Robert Benton dies aged 92 as tributes pour in for Oscar-winning director

Kramer Vs Kramer
Columbia Pictures
Eliana Silver

By Eliana Silver


Published: 14/05/2025

- 09:35

Updated: 14/05/2025

- 10:14

Throughout his career, he collaborated with numerous acclaimed actors, many of whom earned Academy Awards for performances in his films

Acclaimed filmmaker Robert Benton has died at age 92.

He was best known for writing and directing the 1979 Best Picture Oscar winner, Kramer vs. Kramer.


His son, John Benton, confirmed that the three-time Academy Award winner passed away on Sunday at his Manhattan home of “natural causes”.

Benton earned two Oscars for Kramer vs. Kramer- one for Best Director and another for Best Adapted Screenplay.

Robert Benton

Acclaimed filmmaker Robert Benton has died at age 92

GETTY

He won his third Oscar for writing Places in the Heart (1985), a film he also directed.

Throughout his storied career, Benton collaborated with numerous acclaimed actors, many of whom earned Academy Awards for performances in his films.

Dustin Hoffman and Meryl Streep both won Oscars for Kramer vs. Kramer, while Sally Field received hers for Places in the Heart.

Benton also co-wrote the groundbreaking 1967 film Bonnie and Clyde with David Newman.

The two first met while working at Esquire magazine- Benton as an art director and Newman, a former staff member.

Their creative partnership extended to several projects, including There Was a Crooked Man (1970), What’s Up, Doc? (1972), Oh! Calcutta! (1972), and the 1978 blockbuster Superman.

LATEST DEVELOPMENTS:

Kramer vs Kramer Oscars

Dustin Hoffman and Meryl Streep both won Oscars for Kramer vs. Kramer

GETTY

Born in Waxahachie, Texas, just outside Dallas, Benton credited his love of film to his father, Ellery Douglass Benton, a telephone company employee.

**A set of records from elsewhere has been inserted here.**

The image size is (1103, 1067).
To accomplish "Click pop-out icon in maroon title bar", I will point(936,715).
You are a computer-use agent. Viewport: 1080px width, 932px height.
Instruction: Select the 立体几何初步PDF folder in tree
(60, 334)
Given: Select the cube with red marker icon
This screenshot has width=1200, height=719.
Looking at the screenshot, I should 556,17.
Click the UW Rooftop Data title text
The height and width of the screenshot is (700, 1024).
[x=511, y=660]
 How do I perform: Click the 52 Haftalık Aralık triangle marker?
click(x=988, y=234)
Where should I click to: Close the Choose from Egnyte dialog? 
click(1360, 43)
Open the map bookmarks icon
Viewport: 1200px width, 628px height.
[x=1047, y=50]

Rather than focusing on schoolwork, Benton’s father often took the family to the movies.

He also passed on vivid memories of attending the funerals of infamous Texas outlaws Bonnie Parker and Clyde Barrow, who grew up near Dallas.

Benton studied at both the University of Texas and Columbia University before serving in the U.S. Army from 1954 to 1956.

While at Esquire, he helped launch the magazine’s long-running Dubious Achievement Awards and briefly dated Gloria Steinem, who was then working at the satirical magazine Help!

In 1964, Benton married artist Sallie Rendigs. The couple had one son, John.

Robert Benton

Despite his major successes, Benton’s career was marked by occasional dry spells

GETTY

Despite his major successes, Benton’s career was marked by occasional dry spells.

Later films like Billy Bathgate, Twilight, and The Human Stain failed to match the acclaim of his earlier work.

However, he found renewed success with the 1994 dramedy Nobody’s Fool, based on the novel by Richard Russo.

The film starred Paul Newman, who earned his final Oscar nomination for his role as a small-town troublemaker. Benton himself was nominated for Best Adapted Screenplay.

Reflecting on the significance of the Oscars in a 1998 interview with Venice magazine, Benton said: “Somebody asked me once when the Academy Award nominations came out and I’d been nominated, ‘What’s the great thing about the Academy Awards?’

“I said ‘When you go to the awards and you see people, some of whom you’ve had bitter fights with, some of whom you’re close friends with, some people you haven’t seen in ten years, some people you just saw two days before - it’s your family.’ It’s home. And home is what I’ve spent my life looking for.”